Datasheets and protocols may suggest approximate dilutions for antibody use. When using an antibody for the first time, or when working with a new batch of antibody, it is advisable to try a dilution series to determine the optimal antibody dilution to use. For example, if a product data sheet suggests using a 1:500 dilution, making dilutions of 1:50, 1:100, 1:500, 1:1,000 and 1:10,000 can help determine the optimal dilution for a set of unique assay conditions. Especially in the case of polyclonal antisera, antibody concentrations may be significantly different from animal to animal or from one serum bleed to the next, and this kind of initial titration is essential in reducing inter-assay variations.

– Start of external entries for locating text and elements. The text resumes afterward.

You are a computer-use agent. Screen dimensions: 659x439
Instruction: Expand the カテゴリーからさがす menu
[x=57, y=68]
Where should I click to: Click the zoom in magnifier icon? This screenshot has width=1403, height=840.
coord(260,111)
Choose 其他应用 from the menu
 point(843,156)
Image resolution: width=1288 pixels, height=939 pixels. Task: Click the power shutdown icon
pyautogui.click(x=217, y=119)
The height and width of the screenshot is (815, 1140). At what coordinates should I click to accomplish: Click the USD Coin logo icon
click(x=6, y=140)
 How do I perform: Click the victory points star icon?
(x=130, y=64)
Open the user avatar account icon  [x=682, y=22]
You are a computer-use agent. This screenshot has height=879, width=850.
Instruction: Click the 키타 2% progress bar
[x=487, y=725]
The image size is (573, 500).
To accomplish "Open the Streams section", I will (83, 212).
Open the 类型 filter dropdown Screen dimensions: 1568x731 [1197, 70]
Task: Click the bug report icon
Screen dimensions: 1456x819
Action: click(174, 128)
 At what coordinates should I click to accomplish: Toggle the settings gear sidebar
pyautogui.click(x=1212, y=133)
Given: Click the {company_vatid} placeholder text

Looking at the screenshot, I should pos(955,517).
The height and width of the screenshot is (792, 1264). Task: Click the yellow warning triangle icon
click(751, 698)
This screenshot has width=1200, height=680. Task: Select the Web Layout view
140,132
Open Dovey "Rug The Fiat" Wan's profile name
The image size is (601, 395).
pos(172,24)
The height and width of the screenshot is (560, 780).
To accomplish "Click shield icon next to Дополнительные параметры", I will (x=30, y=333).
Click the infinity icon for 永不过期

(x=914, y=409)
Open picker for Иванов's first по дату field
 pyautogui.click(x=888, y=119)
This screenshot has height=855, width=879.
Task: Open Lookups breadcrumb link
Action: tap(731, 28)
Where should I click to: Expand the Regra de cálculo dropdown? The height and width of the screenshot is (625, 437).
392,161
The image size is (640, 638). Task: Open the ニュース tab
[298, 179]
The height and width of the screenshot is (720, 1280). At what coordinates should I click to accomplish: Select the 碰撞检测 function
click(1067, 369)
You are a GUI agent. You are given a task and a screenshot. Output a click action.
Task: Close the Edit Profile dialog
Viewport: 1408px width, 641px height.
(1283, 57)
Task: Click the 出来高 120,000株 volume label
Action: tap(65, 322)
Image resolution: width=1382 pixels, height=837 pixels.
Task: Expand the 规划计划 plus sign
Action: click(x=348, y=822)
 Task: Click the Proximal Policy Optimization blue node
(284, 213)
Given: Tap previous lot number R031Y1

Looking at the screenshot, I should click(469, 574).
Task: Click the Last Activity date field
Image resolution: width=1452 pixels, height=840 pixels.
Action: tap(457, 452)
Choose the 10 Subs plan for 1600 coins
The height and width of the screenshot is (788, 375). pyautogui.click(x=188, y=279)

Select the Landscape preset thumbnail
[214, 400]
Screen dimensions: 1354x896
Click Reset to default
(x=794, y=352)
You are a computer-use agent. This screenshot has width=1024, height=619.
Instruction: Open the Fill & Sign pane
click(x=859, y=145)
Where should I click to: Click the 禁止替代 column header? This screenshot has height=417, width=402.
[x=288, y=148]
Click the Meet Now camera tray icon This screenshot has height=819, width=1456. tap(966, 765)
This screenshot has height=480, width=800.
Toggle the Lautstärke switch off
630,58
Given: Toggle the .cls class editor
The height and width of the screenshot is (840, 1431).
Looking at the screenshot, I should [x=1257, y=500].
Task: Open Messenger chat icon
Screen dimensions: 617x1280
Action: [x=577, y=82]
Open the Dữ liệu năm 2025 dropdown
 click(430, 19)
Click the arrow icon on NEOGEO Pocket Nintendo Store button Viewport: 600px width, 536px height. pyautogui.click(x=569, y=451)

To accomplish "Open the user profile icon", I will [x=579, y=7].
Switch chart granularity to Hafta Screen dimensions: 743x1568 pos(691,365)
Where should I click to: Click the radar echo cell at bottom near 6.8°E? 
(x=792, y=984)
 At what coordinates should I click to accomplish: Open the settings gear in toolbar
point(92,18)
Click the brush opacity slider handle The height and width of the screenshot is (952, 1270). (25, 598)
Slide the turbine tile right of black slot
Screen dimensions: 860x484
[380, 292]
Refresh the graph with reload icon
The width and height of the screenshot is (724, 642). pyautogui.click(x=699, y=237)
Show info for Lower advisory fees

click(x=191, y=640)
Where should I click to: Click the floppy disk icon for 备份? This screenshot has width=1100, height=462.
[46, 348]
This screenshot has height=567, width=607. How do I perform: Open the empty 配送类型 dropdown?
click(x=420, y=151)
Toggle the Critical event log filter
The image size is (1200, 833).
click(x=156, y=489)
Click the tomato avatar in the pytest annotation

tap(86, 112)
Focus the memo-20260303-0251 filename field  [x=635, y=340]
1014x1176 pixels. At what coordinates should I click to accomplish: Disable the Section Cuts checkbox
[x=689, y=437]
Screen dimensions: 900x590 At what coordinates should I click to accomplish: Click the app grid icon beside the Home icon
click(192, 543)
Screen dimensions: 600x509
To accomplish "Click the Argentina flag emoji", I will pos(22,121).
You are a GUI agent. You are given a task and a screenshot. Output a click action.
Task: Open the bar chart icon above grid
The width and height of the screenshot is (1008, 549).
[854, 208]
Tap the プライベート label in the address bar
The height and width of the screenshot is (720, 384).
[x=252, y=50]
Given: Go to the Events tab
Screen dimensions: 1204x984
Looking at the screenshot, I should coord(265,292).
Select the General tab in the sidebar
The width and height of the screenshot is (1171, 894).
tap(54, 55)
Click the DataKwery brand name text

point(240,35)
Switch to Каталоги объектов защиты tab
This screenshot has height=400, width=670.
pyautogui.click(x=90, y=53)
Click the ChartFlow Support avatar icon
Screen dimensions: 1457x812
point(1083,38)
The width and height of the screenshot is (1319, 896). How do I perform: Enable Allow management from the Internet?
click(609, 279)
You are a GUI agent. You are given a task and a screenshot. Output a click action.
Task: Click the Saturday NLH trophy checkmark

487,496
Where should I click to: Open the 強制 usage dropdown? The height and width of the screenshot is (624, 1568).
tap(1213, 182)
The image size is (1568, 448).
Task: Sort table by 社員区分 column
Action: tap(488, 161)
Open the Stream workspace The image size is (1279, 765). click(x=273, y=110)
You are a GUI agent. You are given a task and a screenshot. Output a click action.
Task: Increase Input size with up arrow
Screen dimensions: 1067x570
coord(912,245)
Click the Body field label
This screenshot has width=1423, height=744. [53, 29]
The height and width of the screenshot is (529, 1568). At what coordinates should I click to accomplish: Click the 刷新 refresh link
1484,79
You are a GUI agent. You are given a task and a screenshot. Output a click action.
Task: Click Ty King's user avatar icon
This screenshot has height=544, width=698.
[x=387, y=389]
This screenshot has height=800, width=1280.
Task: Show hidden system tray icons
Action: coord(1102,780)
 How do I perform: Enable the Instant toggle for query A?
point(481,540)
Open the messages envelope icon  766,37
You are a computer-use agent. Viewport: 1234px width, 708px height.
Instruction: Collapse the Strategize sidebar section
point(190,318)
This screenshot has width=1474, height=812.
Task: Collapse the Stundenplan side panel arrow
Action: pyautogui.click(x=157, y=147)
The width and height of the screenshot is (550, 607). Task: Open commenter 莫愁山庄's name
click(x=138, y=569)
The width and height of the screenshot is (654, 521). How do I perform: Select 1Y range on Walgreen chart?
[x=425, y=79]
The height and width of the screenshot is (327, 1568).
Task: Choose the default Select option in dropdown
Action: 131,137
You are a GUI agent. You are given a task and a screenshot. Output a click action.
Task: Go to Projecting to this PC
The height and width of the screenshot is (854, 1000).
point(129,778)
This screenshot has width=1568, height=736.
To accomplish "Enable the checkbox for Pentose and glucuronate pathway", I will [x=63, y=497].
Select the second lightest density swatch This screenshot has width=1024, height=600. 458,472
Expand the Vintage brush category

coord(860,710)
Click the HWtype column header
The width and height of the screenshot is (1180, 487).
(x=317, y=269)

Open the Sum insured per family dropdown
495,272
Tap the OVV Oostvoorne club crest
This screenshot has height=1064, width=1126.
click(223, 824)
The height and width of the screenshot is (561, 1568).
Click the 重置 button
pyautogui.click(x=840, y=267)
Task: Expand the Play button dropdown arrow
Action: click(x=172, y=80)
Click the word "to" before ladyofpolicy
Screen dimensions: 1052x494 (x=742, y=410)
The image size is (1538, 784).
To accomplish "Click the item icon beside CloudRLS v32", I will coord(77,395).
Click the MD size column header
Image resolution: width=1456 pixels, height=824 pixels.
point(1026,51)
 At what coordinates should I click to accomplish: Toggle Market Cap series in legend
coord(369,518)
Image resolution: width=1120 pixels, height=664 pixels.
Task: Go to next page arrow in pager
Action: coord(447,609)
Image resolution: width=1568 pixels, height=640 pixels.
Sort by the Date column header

Storage and Handling of Antibodies

The proper storage and handling of antibodies is critical to their function and longevity. Properly stored antibodies show little degradation over long periods of time, extending their usefulness to several months or even years. Improperly stored antibodies, on the other hand, can denature in a matter of hours. Consider the following points when storing and handling antibodies and other biological reagents:

  • In order to preserve maximum reactivity, reagents should be stored according to the manufacturer’s instructions (e.g., avoid holding antibodies at room temperature when storage at 2–8°C is indicated).
  • It is a good rule of thumb to store antibodies in tightly sealed containers in a non-frost-free refrigerator/freezer, away from tissue fixatives and crosslinking reagents.
  • Antibodies are relatively stable proteins and are resistant to a broad range of mild denaturing conditions. Most antibodies are stable for years when stored properly as per manufacturer’s recommendations.
  • In most cases antibodies can be stored at -20°C without any loss in their binding capacity.
  • It is best to avoid storing antibodies in a frost-free freezer. This is to avoid or minimize freeze-thaw cycles. Antibody solutions should not be frozen and thawed repeatedly, as this can lead to aggregation, causing a loss of activity. Hence, stock solutions should be aliquoted prior to storage.
  • Undiluted antibodies should always be aliquoted prior to storage at -20°C to minimize repeated freeze/thaw cycles that can denature antibody. Storing antibody in concentrated form will either prevent or minimize degradation. A cryoprotectant, such as glycerol, to a final concentration of 50%, can be added to the antibody solution to prevent freeze/thaw damage. Do not store glycerol-containing antibodies at -80°C. Unless a stabilizing protein, such as BSA (1% w/v), has been added, antibodies should not be stored for extended periods at their working dilutions. Avoid storing diluted antibodies for extended periods.
  • The major problem encountered during storage is contamination with bacteria or fungi. If antibodies are stored at 2-8°C for more than two to three days, it is advisable to filter-sterilization and/or add a bacteriostat/preservative, such as 0.05% sodium azide or 0.1% thimerosal.
  • Sodium azide can interfere with various biological assays and with some coupling methods. Hence, in these applications it is best to either remove sodium azide by centrifugal diafiltration, dialysis, or gel filtration, or use azide-free antibodies. Note : Sodium azide is toxic. As with all laboratory reagents, consult a Material Safety Data Sheet (MSDS) for handling precautions.
  • Generally, enzyme-conjugated antibodies are not frozen to prevent loss of enzyme activity and their binding capacity. It is best to store them at +4°C.
  • Fluorescent conjugates are susceptible to photobleaching. Hence, fluorochrome-conjugated antibodies should be stored protected from light in a darker colored vial.
  • When stored for a long period of time, some antibody solutions may produce an insoluble lipid component. The precipitate can be removed by a quick centrifugation at 10,000 g.